The performance of the proposed end-to-end framework was assessed by 154 clinical HCCs with T1-weighted MR images, in which 77 HCCs were acquired by the GE scanner, 37 HCCs were acquired by the Philips scanner and 40 HCCs were acquired by the Siemens scanner. The MR images of HCCs from the Philips scanner and the Siemens scanner were separately used for the pre-train, and the MR images of HCCs from the GE scanner were used for the fine-tuning and independent test. Of the 77 HCCs acquired by the GE scanner, 37 HCCs were used for the fine-tuning and the left 40 HCCs were used for the independent test. Accuracy, sensitivity and specificity were calculated to assess the performance of differentiating the high-grade and low-grade HCCs. Receiver operating characteristic curve (ROC) and area under the curve (AUC) were also used to assess the characterization performance. The output probability of the deep learning model for differentiating the low-grade and high-grade in the test set were also assessed by the student’s t-test for statistical analysis. \(P<0.05\) was considered statistically significant. The training and testing were repetitively performed five times in order to assess the stability of the deep learning framework and reduce the measurement error.

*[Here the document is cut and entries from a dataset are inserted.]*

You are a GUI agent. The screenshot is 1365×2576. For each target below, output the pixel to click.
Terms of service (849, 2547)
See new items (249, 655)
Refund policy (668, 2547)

3.2 Performance Comparison of CNN, GAN+CNN, NMI+L2+MSE, Similarity Steered GAN

Table 1 showed the characterization performance of the proposed method and other methods using the 37 HCCs of GE for training and the left 40 HCCs of GE for independent test. The GAN+CNN method [6] is superior to the traditional CNN method due to the increase of effective training data. This finding is consistent with the previous study [6], indicating that the combination of real data and data generated by GAN can further improve the performance of lesion characterization. The recently proposed NMI+MSE+L2 method [8] yields slightly better results than that of the GAN+CNN method as the discrepancy of the generated data has been considered. It can be clearly found that the proposed similarity steered GAN method obtained best results due to the superiority of the proposed similarity discriminative measure. Furthermore, it should be noted that our proposed similarity steered method consumes much less time (20 min) than the recently proposed NMI+L2+MSE method (4 h) with the same task of increasing the discrepancy of generated data for malignancy characterization of HCC.

Table 1. Characterization performance of different methods assessed by the independent test set \((\%)\).

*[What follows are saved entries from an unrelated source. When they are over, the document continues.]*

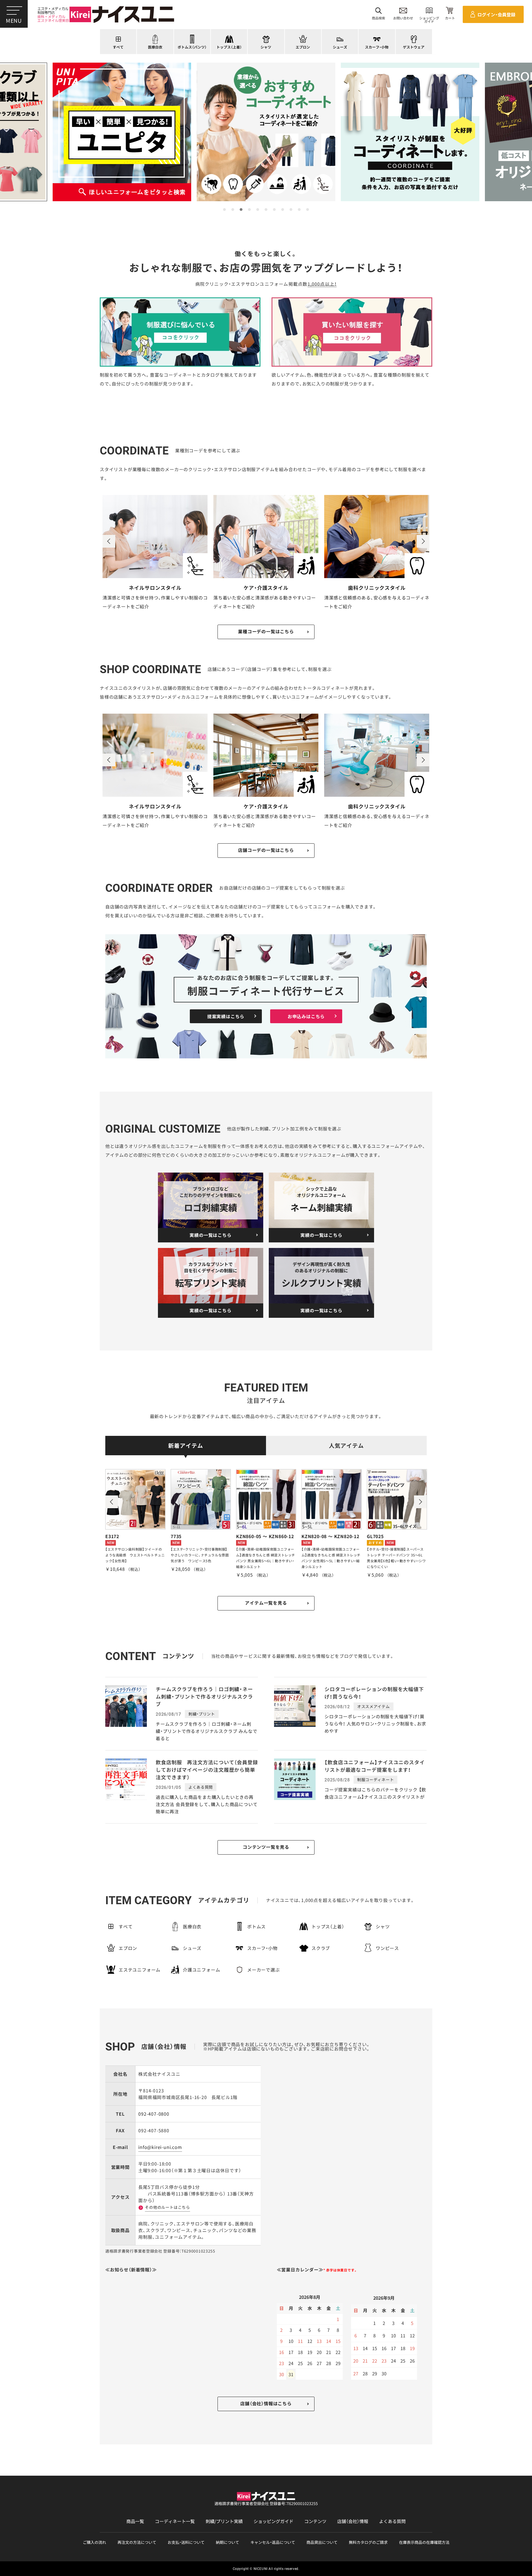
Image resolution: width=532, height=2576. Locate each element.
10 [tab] (299, 209)
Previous (109, 541)
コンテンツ (315, 2521)
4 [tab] (249, 209)
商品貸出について (321, 2542)
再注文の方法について (136, 2542)
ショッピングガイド (273, 2521)
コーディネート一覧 (175, 2521)
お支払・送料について (186, 2542)
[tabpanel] (266, 132)
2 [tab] (232, 209)
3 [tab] (241, 209)
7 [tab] (274, 209)
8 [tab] (282, 209)
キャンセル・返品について (272, 2542)
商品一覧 (135, 2521)
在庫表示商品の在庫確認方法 (424, 2542)
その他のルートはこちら (167, 2207)
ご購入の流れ (94, 2542)
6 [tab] (266, 209)
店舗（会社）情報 (352, 2521)
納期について (227, 2542)
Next (423, 541)
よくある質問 (392, 2521)
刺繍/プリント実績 (224, 2521)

3.3 Performance Comparison of Pre-train with ImageNet, Philips and Siemens and Fine-Tuning with All Layers, One Last Layer and Adaptive Fine-Tuning Coupled with Proposed SSGAN

Table 2 showed the characterization performance of the proposed method with different pre-train methods and different fine-tuning methods in the train and test set. For recently proposed different fine-tuning methods, it can be found that the method of fine-tuning the last layer [11] yields better performance than that of fine-tuning all the layers [10], which is consistent with the previous finding [11]. It can be clearly found that the adaptive fine-tuning coupled with the proposed SSGAN yields the best performance. Furthermore, results of different pre-train methods demonstrates that pre-train with multiple scanners can improve the performance of lesion characterization using data from other scanners, slightly outperforming the pre-train with ImageNet [10].

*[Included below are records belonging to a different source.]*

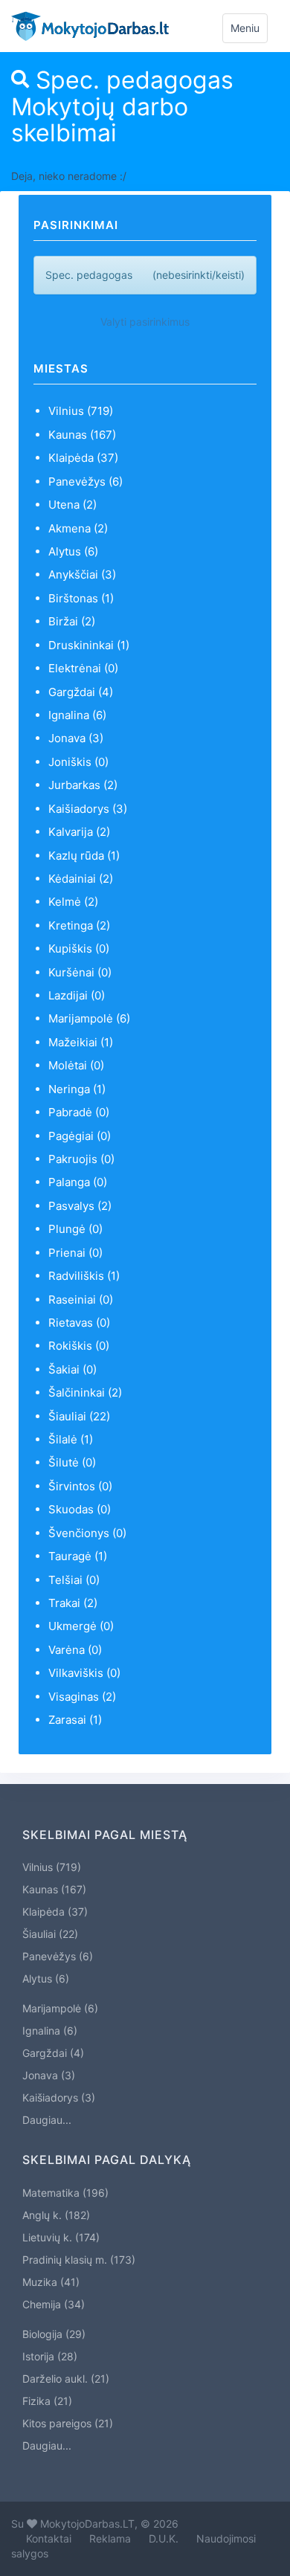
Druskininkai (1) (88, 645)
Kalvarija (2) (79, 832)
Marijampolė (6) (89, 1018)
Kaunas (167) (82, 435)
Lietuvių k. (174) (61, 2237)
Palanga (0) (77, 1182)
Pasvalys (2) (80, 1206)
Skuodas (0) (79, 1509)
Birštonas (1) (81, 598)
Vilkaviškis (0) (84, 1673)
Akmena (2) (78, 528)
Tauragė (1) (77, 1556)
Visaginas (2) (82, 1697)
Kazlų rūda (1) (84, 856)
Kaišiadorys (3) (87, 809)
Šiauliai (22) (79, 1416)
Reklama (110, 2538)
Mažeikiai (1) (80, 1042)
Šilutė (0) (72, 1462)
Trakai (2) (72, 1603)
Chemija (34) (53, 2304)
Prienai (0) (75, 1253)
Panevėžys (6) (85, 481)
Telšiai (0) (74, 1580)
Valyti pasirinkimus (145, 321)
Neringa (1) (77, 1089)
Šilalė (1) (70, 1439)
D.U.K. (163, 2538)
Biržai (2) (71, 621)
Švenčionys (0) (87, 1533)
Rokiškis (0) (78, 1346)
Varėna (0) (75, 1650)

Table 2. Characterization performance assessed by Pre-train with ImageNet/Philips/Siemens and Fine-tuning with all layers, last layer and adaptive fine-tuning based on our proposed SSGAN \((\%)\).

4 Conclusion

We proposed a similarity steered generative adversarial network (SSGAN) coupled with pre-train and adaptive fine-turning of data from multiple scanners for malignancy characterization of HCC. Our experimental results showed that the proposed similarity steered GAN outperformed conventional GAN and a recently proposed study. Furthermore, we also showed that the proposed SSGAN coupled with the adaptive fine-tuning yielded significantly improved performance. Finally, our study suggested that pre-train with multiple scanners has considerable contribution to improve the performance, outperforming the pre-train with ImageNet.